元々の極楽太夫に代わって無界の里の中心となるのは若衆太夫こと夢三郎。演じるは竜星涼。化粧もばっちりに着飾っての太夫姿で歌い踊る。しかし、その正体は天魔王の一子夢虎で、情報収集の為に無界の里を利用。隠し子である出自から父・天魔王への忠誠心と執着が強い。複雑な役を熱演。
今回出演場面が多い狸穴二郎衛門=徳川家康を山本亨。堂々とした風格。
家康配下の忍び清十郎は『髑髏城』初登場。演じる川原正嗣はこれまで殺陣指導兼アクション監督としてシリーズを支えた人材。さすが切れ味のいい時代劇アクションが冴える。中盤で忍びを捨ててお蘭を助け、捨之介のいない『極』で「七人」の一人として見事に立つ。今までどうしてこの役がなかったかと思うほどしっくり嵌る。
冒頭の沙霧を助けての関東荒武者隊と髑髏党の争いで、隊の人数が一人多いと思えばここに裏切り三五が入っていた。演じるは河野まこと。若々しく演じて、今までの手の平返しの三五のイメージも裏切る。
荒武者隊の兵庫は福士誠治。クールなイケメンで熱血漢を好演。義兄弟の契りを結ぶほど信頼していた夢虎との対決では是非ともちびた刀で一太刀浴びせさせてやりたかった。
その兄ぜん三は梶原善。ベテランらしい安定感。かつて『アカドクロ』では贋鉄斎を演じ、『season鳥』では狸穴二郎衛門で登場。
いつもは天魔王の無敵の鎧には刀鍛冶の贋鉄斎が打った刀で対するのだが、今回は贋鉄斎の弟子で鉄砲鍛冶のカンテツの鉄砲で。カンテツを演じるのは三宅弘城。これがかなりエキセントリックで呆気に取られるほど。いつもの極楽が隠し持っていたガトリング銃はここでは彼が作ったことになっている。
髑髏党の三幹部にお馴染み吉田メタル、右近健一にミュージカル俳優・原慎一郎が加わり、いきなり髑髏党の歌を朗々と歌い上げ、全員でミュージカルになる演出がいい。竹田団子さんかと思われる鎧も映える。
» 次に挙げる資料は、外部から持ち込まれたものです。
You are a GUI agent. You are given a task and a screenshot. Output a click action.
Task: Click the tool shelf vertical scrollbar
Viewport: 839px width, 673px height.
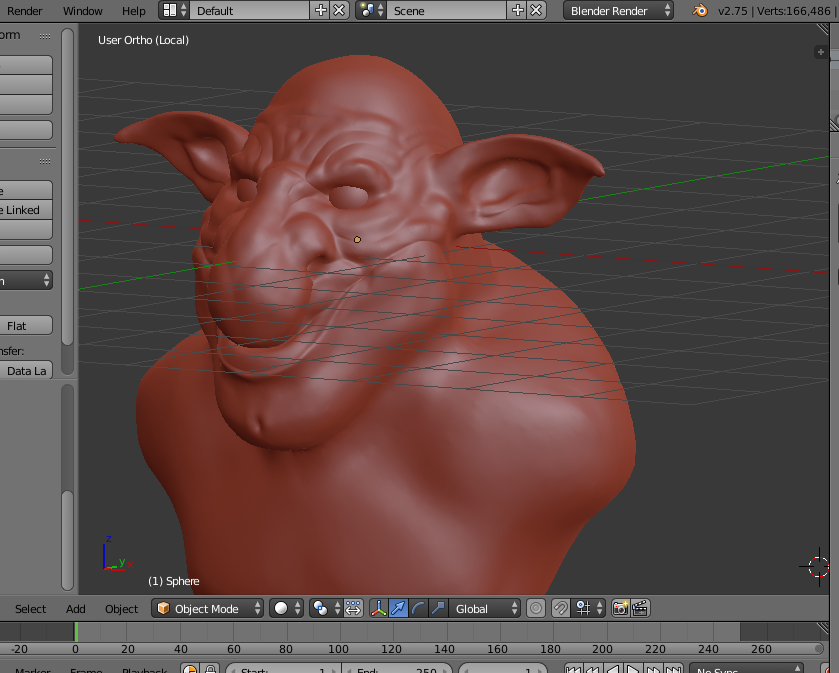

正体を現した夢虎と髑髏党による無界崩壊からの髑髏城殴り込み。
筋立ても人物設定も今までの『髑髏城』とは違うので、蘭兵衛の闇堕ちや極楽太夫との決着、沙霧と天魔王の対峙、無敵の鎧を纏った天魔王と、捨之介&贋鉄斎が刀を振るっては研ぎの対決、など数々の名場面は無くて残念な気持ちはあるが(沙霧の名台詞「この城はあたしの庭だ!」は聞きたかった)、見たことのない展開はやはり楽しい。
絵図面に基づき、それぞれが要所に爆薬を仕掛けて落城を図るなどの活用もいい。
燃える髑髏城の煙を背に勢揃いした七人の歌舞伎調の決め場面がいつもの流れの中にないので面食らっていたら、最後の最後に場面を移し見事に決めて見せてくれて、これには大喜び。
今回はラストが全然違う。
今まではどのバージョンでも、お宝を手にして七人それぞれの道へと散って行くのだが、今回はお宝を元手に失われた無界の里の再建に皆で向かう。沙霧の捨之介への、兵庫の極楽への思いの決着もないのだが、それは配役で分かっていたこと。
過去のバージョンも未来を感じさせて良いのだが、今回の終わり方は更に気持ちがいい。
ここで、バーンと背後からライトが当たって「髑髏城の七人」勢揃いとなる見事さ。上がる!前の筋立てにこのラストの版も見てみたい!
極楽が捨之介の決め台詞「浮世の義理も 昔の縁も 三途の川に捨之介!」を言い放った時はぞくぞくした。
やはり看板芝居。どんな挑戦も飲み込んで生きる。
『髑髏城』はバージョン毎、役者毎に満足感が微妙に違い、今回も全満足とはいかないのだが、それはそれとして、やはり無理して行って観て良かった。

ゲキ×シネとしては、今まで以上に映画的。コンテの存在を感じさせるカメラワークとカット割り。大アップの多用。スローモーションや回想シーンもある。これはこれで楽しいが、いつかは本物の舞台を見てみたい。